Input material:
----
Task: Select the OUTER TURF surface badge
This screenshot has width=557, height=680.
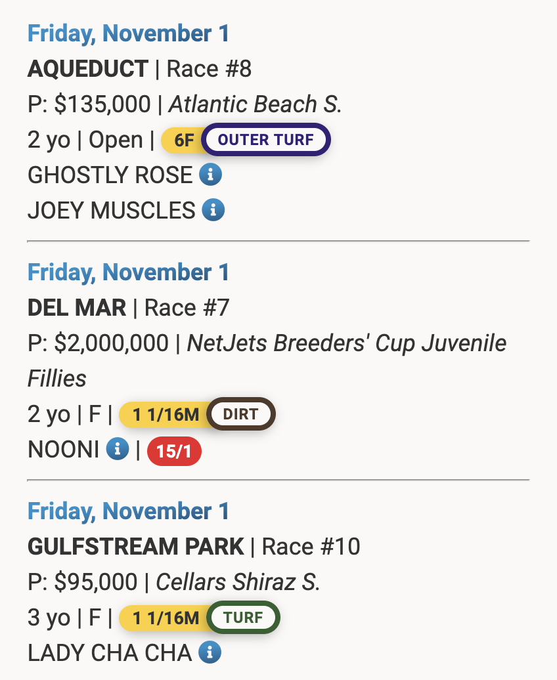Action: [x=265, y=139]
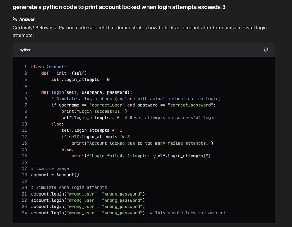Screen dimensions: 292x227
Task: Click the 'Login successful!' print statement
Action: [x=94, y=112]
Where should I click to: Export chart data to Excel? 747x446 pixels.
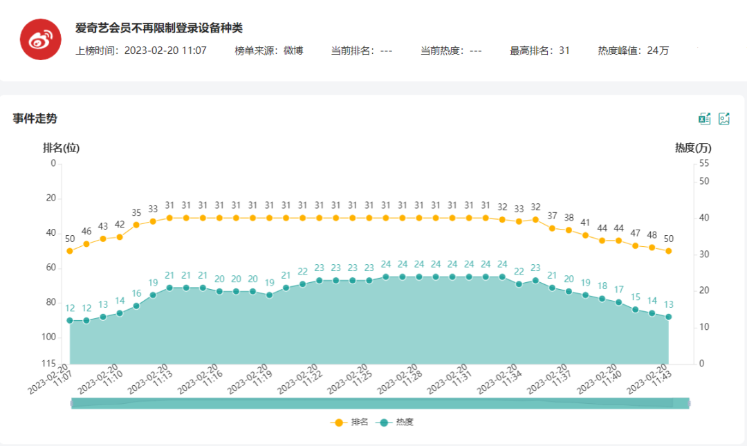tap(705, 119)
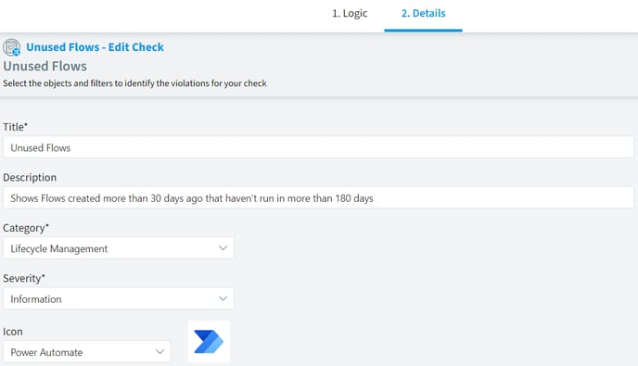Viewport: 638px width, 366px height.
Task: Click the Description field label
Action: tap(30, 177)
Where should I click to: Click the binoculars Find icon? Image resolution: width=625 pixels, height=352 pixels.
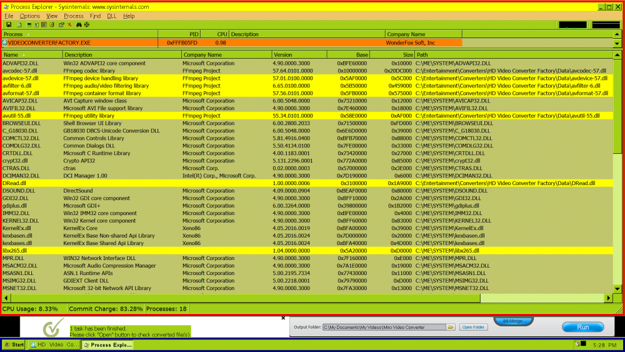[79, 25]
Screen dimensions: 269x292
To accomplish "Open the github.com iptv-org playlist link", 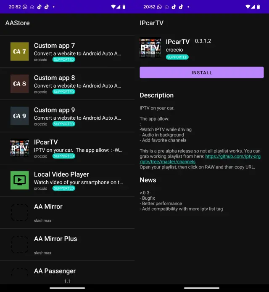I will point(232,156).
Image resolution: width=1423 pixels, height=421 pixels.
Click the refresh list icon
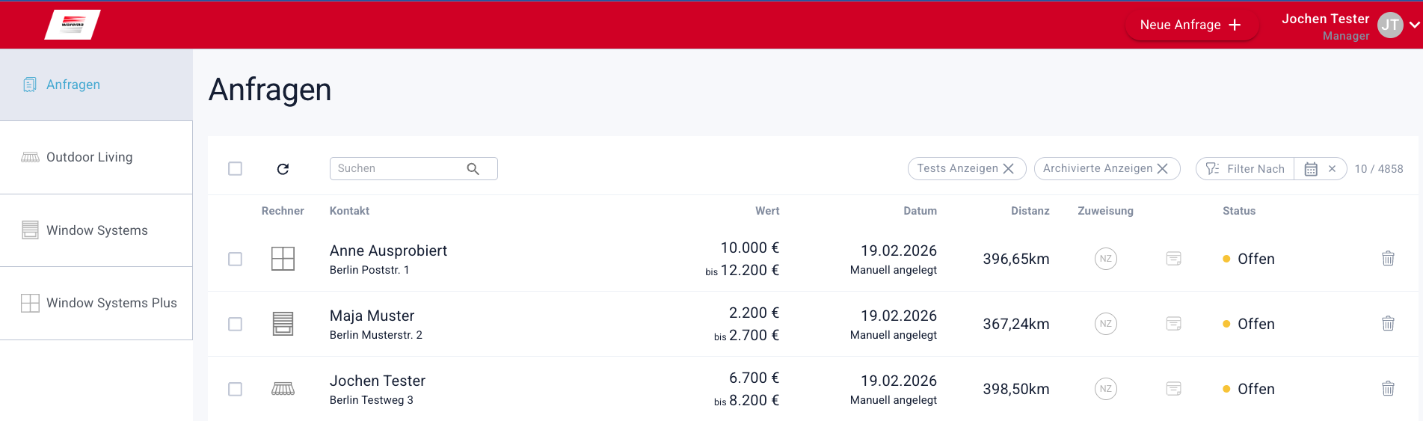[x=283, y=169]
----
To do:
Write out exactly the lines from the line containing "Image resolution: width=1423" through the last line of the listing above, please, and leave out any pictures.

Response to this exercise:
Image resolution: width=1423 pixels, height=421 pixels.
Click the refresh list icon
[x=283, y=169]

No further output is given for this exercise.